Возможно, мы ускорили его уход, но я сомневаюсь. Теперь я уверен, что скрытность Дэйва, его избегание и уклончивость рано или поздно привели бы к тому же результату. Я подозревал с самого начала, что, возможно, он бросит группу. (Однако то, что я оказался скорее хорошим пророком, чем хорошим терапевтом, было слабым утешением.)

Самым сильным чувством было сожаление. Сожаление о Дэйве, о его одиночестве, о его цеплянии за иллюзию, о недостатке смелости, о его нежелании посмотреть в глаза голым, грубым фактам жизни.

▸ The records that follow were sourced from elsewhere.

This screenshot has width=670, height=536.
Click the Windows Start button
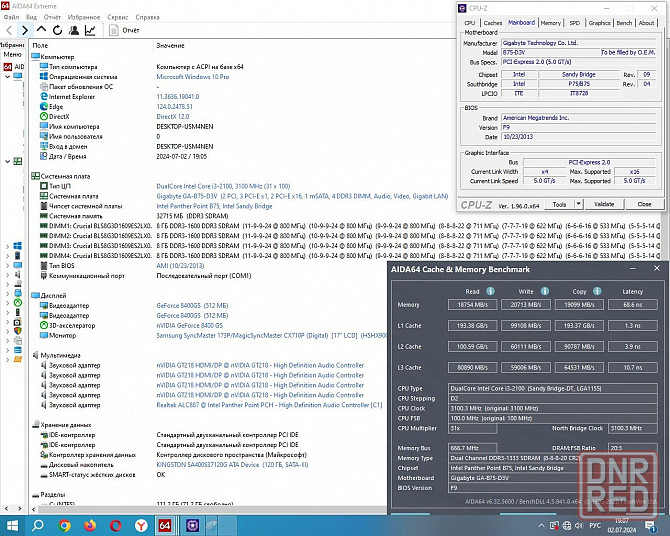pyautogui.click(x=14, y=525)
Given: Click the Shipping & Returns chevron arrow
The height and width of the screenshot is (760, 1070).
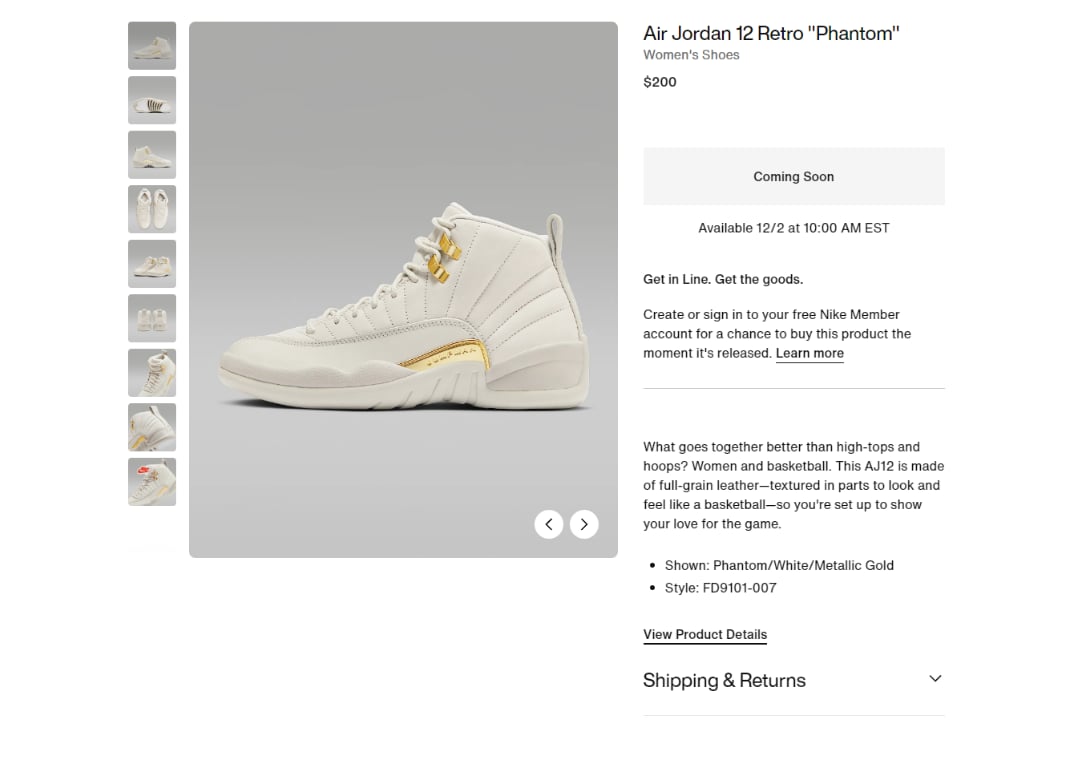Looking at the screenshot, I should click(x=935, y=679).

А затем я незаметно соскользнул на размышления о своих собственных письмах. Что случится, если (я улыбнулся этому «если») я умру и их найдут? Может быть, я должен отдать их Морту, Джею или Питу на хранение? Почему я продолжаю беспокоиться об этих письмах? Почему не освободить себя от этого груза и не сжечь их? Прямо сейчас! Но мне было больно при одной мысли об этом. Это как удар в грудь. Но почему? Откуда столько боли из-за старых, пожелтевших писем? Я должен буду разобраться с этим – когда-нибудь.